Does metal make me angry and chaotic? Or do I listen to metal because I am angry and chaotic?
We’ll get to the answer in a minute.
In the meantime, let’s get a little backstory. As some of you know, I am in the process of upgrading my AV receiver. The first unit I got, while sounding amazing, developed a bad remote sensor after 5 days. The exchange is still in progress, as detailed in an earlier post. The replacement unit is scheduled to arrive on Thursday.
In the meantime, I am left without something I have had constantly for over six and a half years – a sound system in my bedroom. I’ve been left with my car stereo and my iPod. Neither are as accessible of substitutes, which has led to me listening to music a lot less over the last several days. This, I have just realized, resulted in an interesting self-experiment being inadvertently performed: Does mostly going without my raging, crazy music while continuing to do everything else as normal make me calmer, kinder, and more sane? Is my frequent frustration and bitterness as result of this sort of music? Could it really be?
No. I spent most of this evening ALONE with my iPod, listening to most of the catalog of the metalcore band As I Lay Dying. Music which is in general fast, almost incomprehensible, and insane. For the first time in nearly a week, I feel calm and collected. Like I can sleep in peace, and survive the next day. This weekend has seen from me some very strange behavior from myself that has honestly frightened me. Sunday night after work I stopped at AM/PM for a substantial junk food binge. On the way home, I was literally screaming in my car at the other drivers, even though I knew they couldn’t hear me.

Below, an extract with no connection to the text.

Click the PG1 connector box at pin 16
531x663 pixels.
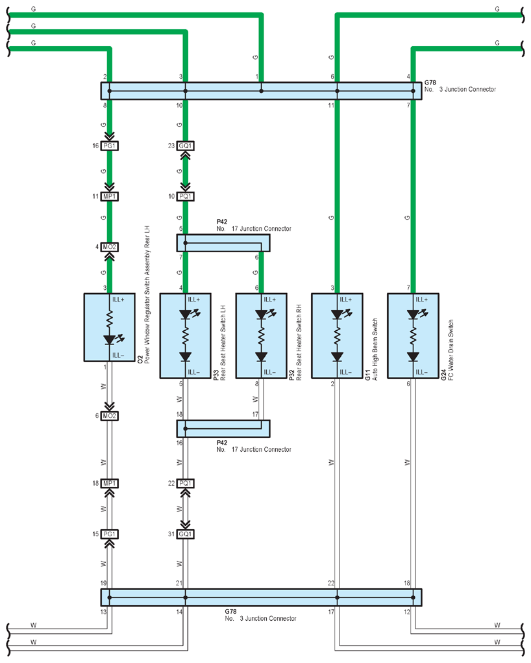pos(110,146)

I have been getting worse and worse with junk food. I know it’s unhealthy, I have foolishly come to rely on it. I buy sugary espresso drinks when I get coffee, I buy too much stuff from my job (ice cream shop) I buy fried food and pastries at Clark, like they will somehow help me get through my day. Strangely, the one thing proven to help is my tasty, black, french-pressed Stumptown coffee. The healthy thing. Hmmph. Starting today, I am cutting out the junk food. Tasty drinks will be knocked back to one a week, probably from River Maiden, since theirs are full of win, and somewhat cheaper. When I buy food, I will keep it to healthy fair like sandwiches and salads.
But, I now have answered the question that has always been in the back of my head. No, “The Metal” does not make me this way. I AM this way. Music like this merely finds a resonance in my soul, and helps provide an outlet. The fury of it all…the double bass, the distorted guitars, the screaming and growling….the pressure in my chest from growling along with it…..it lets me dump the rage that is about to find its way out somewhere far, far worse. I cannot afford to dump this into the people around me. Junk food binges will quite literally be the death of me. It all ends here.
“You cannot kill the metal. The metal will live on!”
Thank you LORD, for giving me music from people like me, and for giving me the gear to enjoy it on.
Thank you.
……..my God…..I am actually smiling as I write this. What a concept.